Je Joue is a London-based luxury sex toy company that produces high end vibrators, G-spot vibrators, vibrating cock rings and Kegel exercise balls. Je Joue also has offices in China, Barcelona and US.

What makes Je Joue different is that they set the frequency of their toys lower than other vibrator manufacturers. Having a low-frequency vibrator gives a "rumbling" sensation, rather than a buzzy sensation. Low-frequency vibrations also carry through the body better, accessing parts of the clitoris that other vibrators do not reach.

==History==
Je Joue was founded in 2008, the year in which the first toy, SaSi was released. In April 2009 SaSi was featured under "the cutting edge" section of "Modern Emotion" magazine: "SaSi is a totally unique product inspired by foreplay and it is, in actual fact, the only product on the market that uses movement as well as vibration as a form of clitoral stimulation." SaSi won the 2009 AVN 'O' award for Outstanding Innovation.

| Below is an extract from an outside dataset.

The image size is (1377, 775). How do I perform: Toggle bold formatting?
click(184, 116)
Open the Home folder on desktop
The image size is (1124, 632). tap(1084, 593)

2009 saw the adjustable vibrator G-Ki to be released on the market. Clinical sexologist Megan Andelloux described the G-Ki “Variation of vibration, rounded tip, owner control with the degree of pressure delivered, medically sound materials that are hypoallergenic (and waterproof) and yet, still friendly for our planet. Yes the G-Ki is even green.” An improved G-Ki was released at the start of 2014 with a complete overhaul.

2010 launched Ami, the Je Joue version of Kegel exercise balls. This year MiMi was also released as an external vibrator.

2011 saw Uma as the specific G-spot vibrator followed shortly by FiFi which took on the style of the rabbit vibrator made famous by HBO's Sex and the City Season 1, Episode 9. More recently in 2012 Je Joue introduced Mio the vibrating cock rings designed for specific couples use. An addition to the MiMi family, MiMi Soft was released in 2013, with a softer tip for clientele with different tastes.

2015 saw Je Joue launch a new brand, Ooh by Je Joue. The brand is more affordable and taking a more eco-friendly approach, providing one vibrating motor that you can mix and match into several silicone sleeves to create various styles of vibrators.

2017 saw the release of a contemporary bullet collection with 3 different models. All priced at US$59, they are very affordable compared to some of its competitors like Lelo and We-Vibe.

==Recognition==
Je Joue is often in the press for the best sex toys, as seen in Cosmopolitan, Marie Claire, etc. The Je Joue Mimi was voted "the best sex toy" in a 2014 survey by Good Housekeeping Magazine UK.